- _TASK DETAILS_:
Give back, word for word, only the lines from the opening of the records through the one with "eramobile@gmail.com (1220, 1797)". Pictures stay out.

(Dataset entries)
* * *
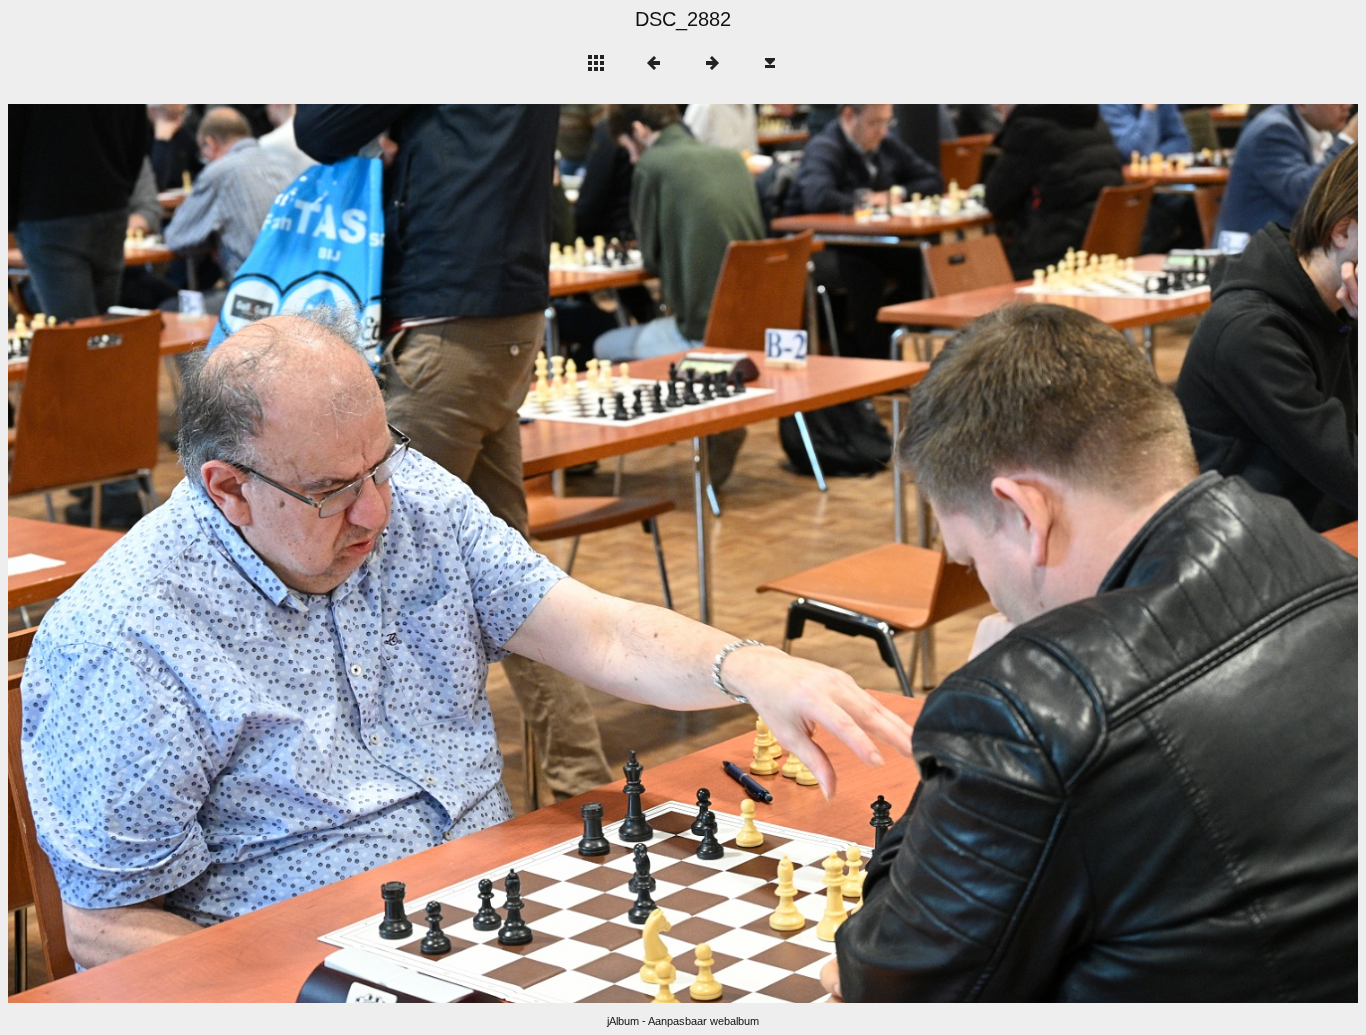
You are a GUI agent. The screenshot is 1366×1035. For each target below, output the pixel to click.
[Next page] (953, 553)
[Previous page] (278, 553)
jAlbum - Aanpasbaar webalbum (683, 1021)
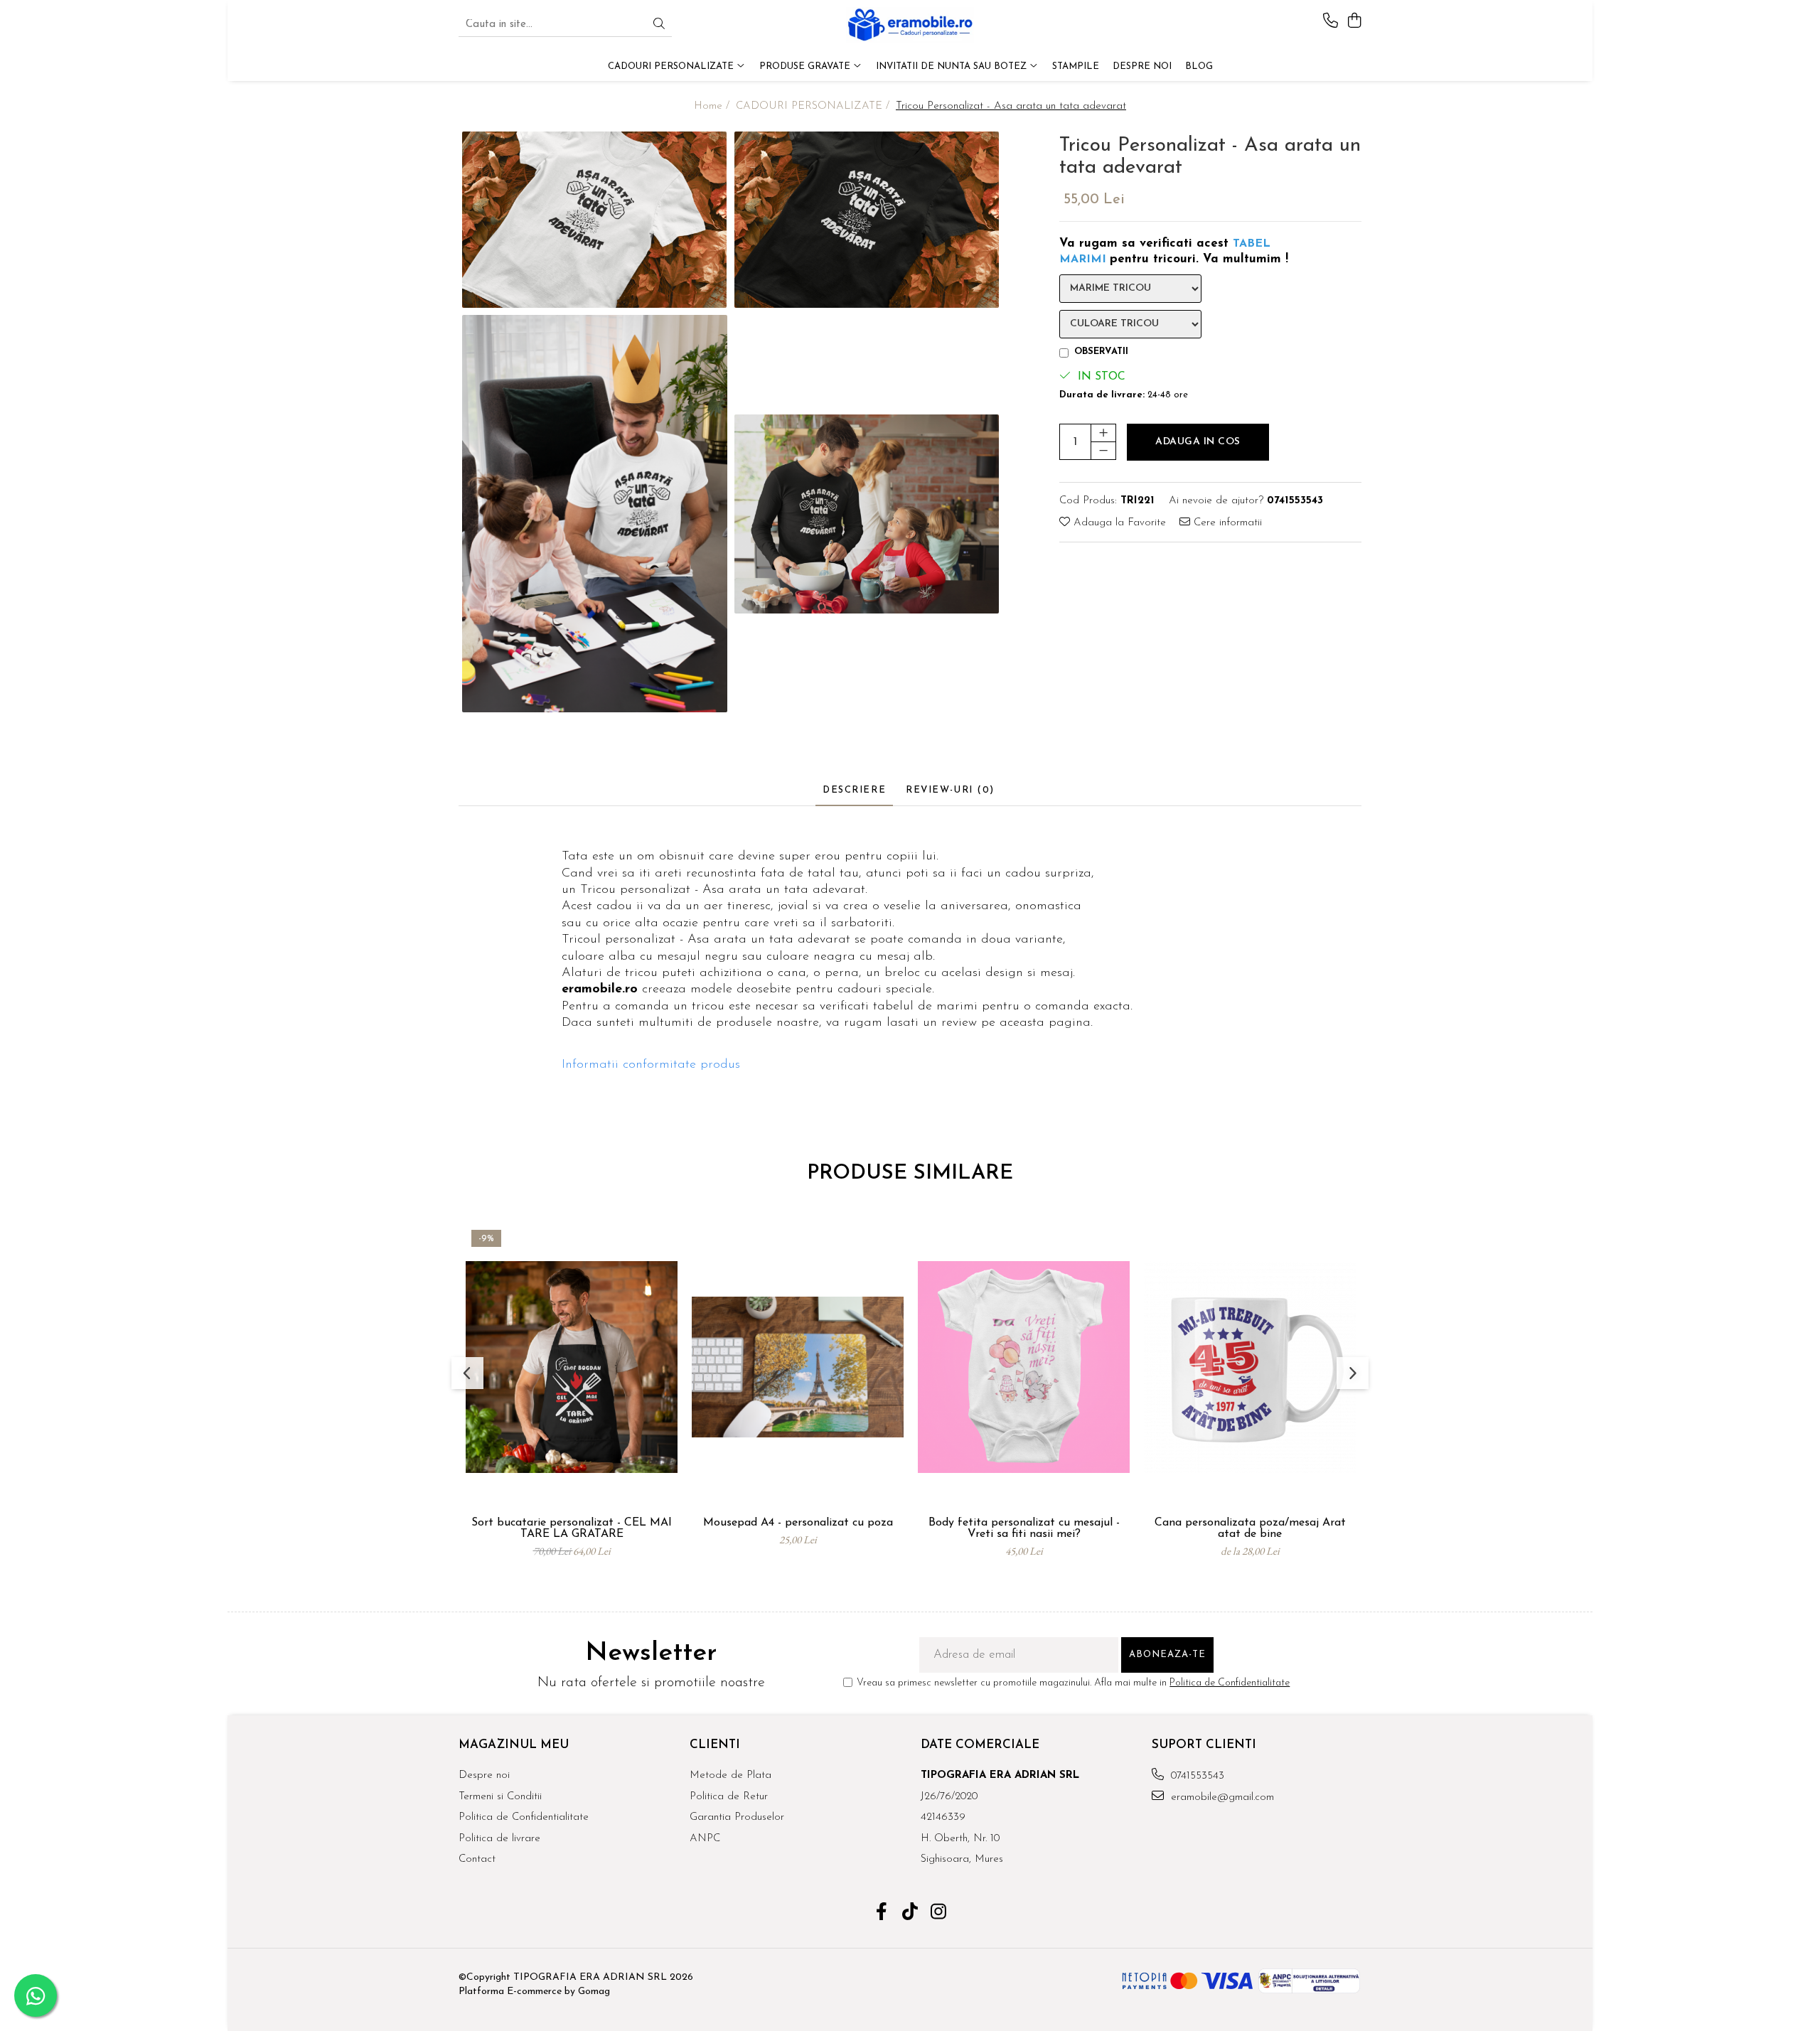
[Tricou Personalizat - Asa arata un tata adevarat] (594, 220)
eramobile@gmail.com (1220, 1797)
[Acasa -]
* * *
- _EXPECTED ANSWER_:
You are a GUI agent. The screenshot is 1366×1035. For each target below, output the pixel to click.
[Next page] (953, 553)
[Previous page] (278, 553)
jAlbum - Aanpasbaar webalbum (683, 1021)
[Tricou Personalizat - Asa arata un tata adevarat] (594, 220)
eramobile@gmail.com (1220, 1797)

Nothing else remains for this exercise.